- Exercise prompt
Rewrite every line of the records below, requests included, multiplying each coordinate in the answers by 1.95 and rounding to the nearest whole number, with halves rounded up. Keep the numbers in the requests unchanged, and leave out the pictures.

- Information given

-- begin --

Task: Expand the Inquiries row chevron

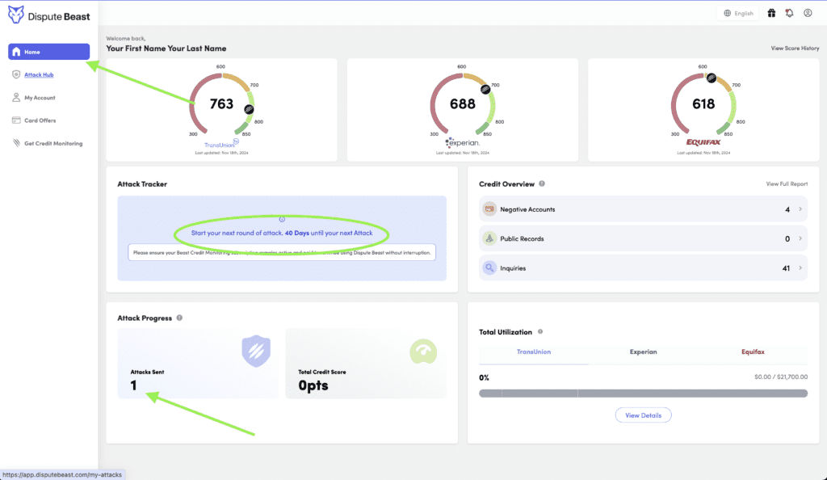Action: tap(800, 267)
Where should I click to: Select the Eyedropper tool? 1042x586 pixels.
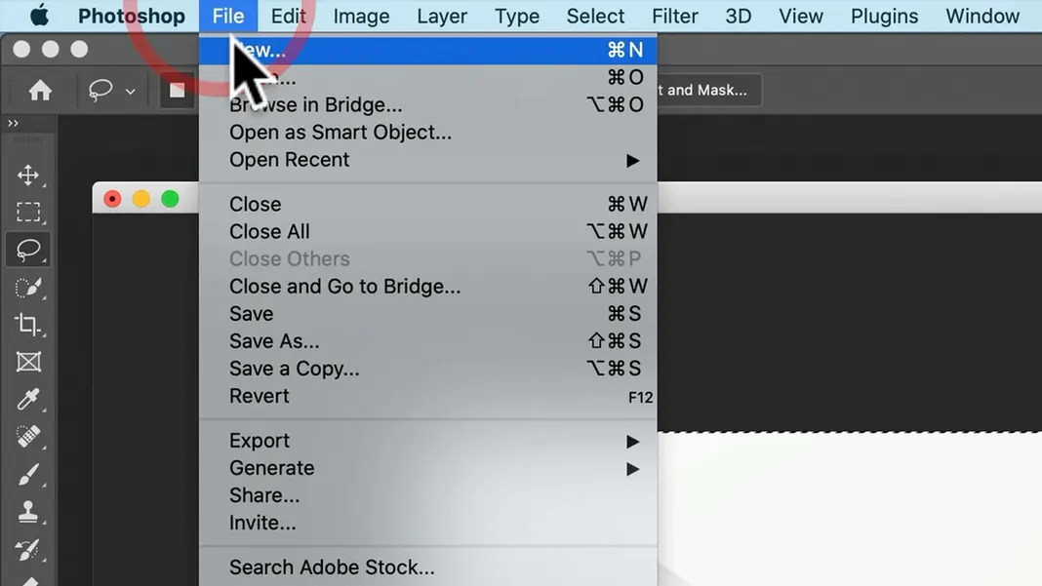point(28,400)
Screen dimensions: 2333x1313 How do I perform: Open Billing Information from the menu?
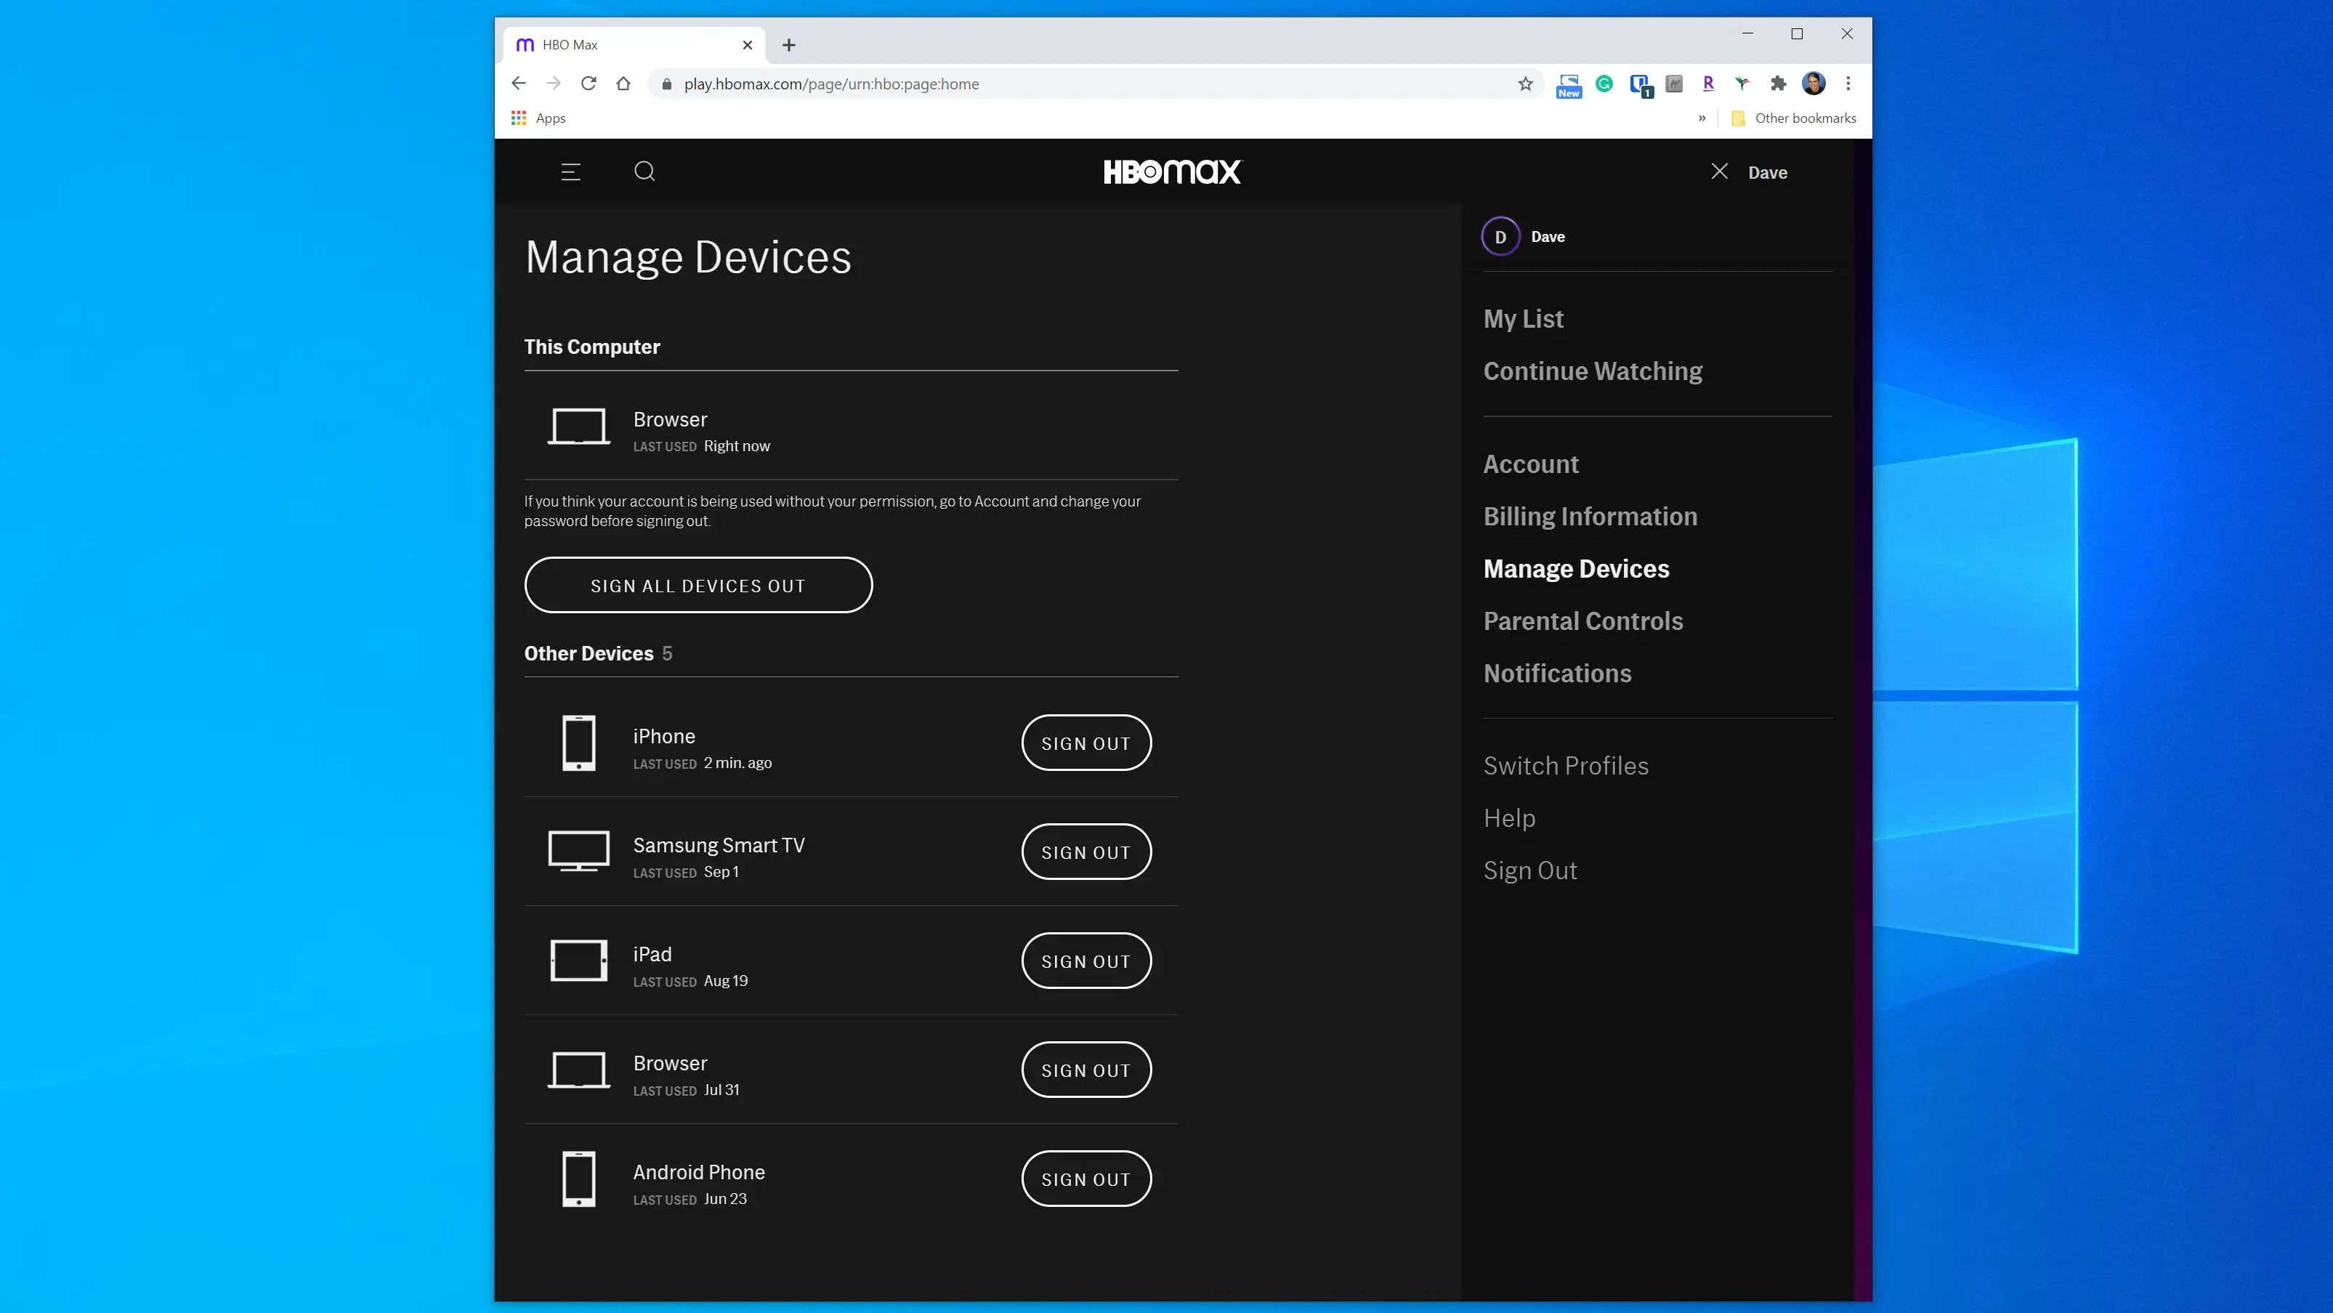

-- end --

- Answer below
Task: Expand the Inquiries row chevron

Action: tap(1560, 521)
Where should I click to: Select the Eyedropper tool? 1042x586 pixels.
point(55,780)
Screen dimensions: 2333x1313 How do I perform: Open Billing Information from the menu?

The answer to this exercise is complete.